Where EMC refers to non-GAAP financial measures in this 8-K, the impact of restructuring and acquisition-related charges, stock-based compensation expense, intangible asset amortization, gains recognized from holdings in Data Domain and SpringSource common stock and the charge described above are excluded from such non-GAAP financial measures.

EMC's management uses the non-GAAP financial measures above to gain an understanding of EMC's comparative operating performance (when comparing such results with previous periods or forecasts) and future prospects and excludes the above-listed items from its internal financial statements for purposes of its internal budgets and each reporting segment's financial goals. These


non-GAAP financial measures are used by EMC's management in their financial and operating decision-making because management believes they reflect EMC's ongoing business in a manner that allows meaningful period-to-period comparisons. EMC's management believes that these non-GAAP financial measures provide useful information to investors and others (a) in understanding and evaluating EMC's current operating performance and future prospects in the same manner as management does, if they so choose, and (b) in comparing in a consistent manner the company's current financial results with the company's past financial results.
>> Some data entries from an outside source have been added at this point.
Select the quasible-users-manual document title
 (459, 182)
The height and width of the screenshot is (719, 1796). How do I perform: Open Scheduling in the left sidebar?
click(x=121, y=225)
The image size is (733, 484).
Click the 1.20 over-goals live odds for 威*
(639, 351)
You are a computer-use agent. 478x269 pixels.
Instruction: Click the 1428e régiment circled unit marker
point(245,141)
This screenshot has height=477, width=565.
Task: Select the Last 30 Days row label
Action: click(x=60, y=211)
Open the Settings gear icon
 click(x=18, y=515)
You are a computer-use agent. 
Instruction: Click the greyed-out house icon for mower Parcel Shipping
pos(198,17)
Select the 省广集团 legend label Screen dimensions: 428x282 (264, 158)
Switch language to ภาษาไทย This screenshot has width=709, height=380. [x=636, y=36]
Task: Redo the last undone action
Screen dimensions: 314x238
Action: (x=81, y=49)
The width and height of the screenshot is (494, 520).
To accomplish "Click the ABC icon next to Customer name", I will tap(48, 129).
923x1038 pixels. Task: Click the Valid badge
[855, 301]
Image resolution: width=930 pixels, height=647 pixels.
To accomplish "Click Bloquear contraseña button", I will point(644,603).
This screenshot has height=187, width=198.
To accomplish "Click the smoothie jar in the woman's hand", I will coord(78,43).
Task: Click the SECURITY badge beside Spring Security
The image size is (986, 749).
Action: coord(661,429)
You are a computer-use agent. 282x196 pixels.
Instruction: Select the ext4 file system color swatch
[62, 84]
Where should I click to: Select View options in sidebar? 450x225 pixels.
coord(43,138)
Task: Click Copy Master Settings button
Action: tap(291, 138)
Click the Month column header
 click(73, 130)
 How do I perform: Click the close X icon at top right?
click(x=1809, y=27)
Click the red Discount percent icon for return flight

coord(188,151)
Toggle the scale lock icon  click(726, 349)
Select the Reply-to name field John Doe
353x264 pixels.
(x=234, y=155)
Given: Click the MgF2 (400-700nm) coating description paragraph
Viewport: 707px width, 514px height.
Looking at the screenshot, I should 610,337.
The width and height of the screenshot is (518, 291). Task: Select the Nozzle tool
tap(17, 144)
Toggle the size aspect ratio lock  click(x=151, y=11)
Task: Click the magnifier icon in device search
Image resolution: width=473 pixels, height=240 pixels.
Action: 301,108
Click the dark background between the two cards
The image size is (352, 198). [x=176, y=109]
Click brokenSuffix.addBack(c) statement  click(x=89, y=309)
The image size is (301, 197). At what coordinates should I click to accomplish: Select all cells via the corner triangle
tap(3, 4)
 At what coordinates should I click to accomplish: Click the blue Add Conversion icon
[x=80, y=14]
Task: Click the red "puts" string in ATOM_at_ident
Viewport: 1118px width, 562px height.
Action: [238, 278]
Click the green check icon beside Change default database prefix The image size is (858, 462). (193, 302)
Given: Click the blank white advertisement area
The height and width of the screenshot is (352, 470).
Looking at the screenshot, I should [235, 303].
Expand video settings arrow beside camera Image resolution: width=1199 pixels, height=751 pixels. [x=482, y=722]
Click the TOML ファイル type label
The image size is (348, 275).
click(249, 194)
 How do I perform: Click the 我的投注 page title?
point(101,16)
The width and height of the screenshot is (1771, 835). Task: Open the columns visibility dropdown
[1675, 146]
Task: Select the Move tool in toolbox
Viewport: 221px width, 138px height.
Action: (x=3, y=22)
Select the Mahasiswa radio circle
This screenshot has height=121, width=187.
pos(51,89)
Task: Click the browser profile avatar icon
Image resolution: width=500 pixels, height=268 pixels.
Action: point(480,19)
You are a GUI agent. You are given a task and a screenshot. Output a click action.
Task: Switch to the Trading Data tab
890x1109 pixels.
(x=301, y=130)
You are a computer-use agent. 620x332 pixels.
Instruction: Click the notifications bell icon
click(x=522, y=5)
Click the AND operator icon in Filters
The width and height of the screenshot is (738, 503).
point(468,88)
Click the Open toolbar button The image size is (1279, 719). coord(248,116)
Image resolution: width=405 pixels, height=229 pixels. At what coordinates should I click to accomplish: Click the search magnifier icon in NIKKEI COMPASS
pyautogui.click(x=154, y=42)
All of the foregoing non-GAAP financial measures have limitations. Specifically, the non-GAAP financial measures that exclude the items noted above do not include all items of income and expense that affect EMC's operations. Further, these non-GAAP financial measures are not prepared in accordance with GAAP, may not be comparable to non-GAAP financial measures used by other companies and do not reflect any benefit that such items may confer on EMC. Management compensates for these limitations by also considering EMC's financial results as determined in accordance with GAAP.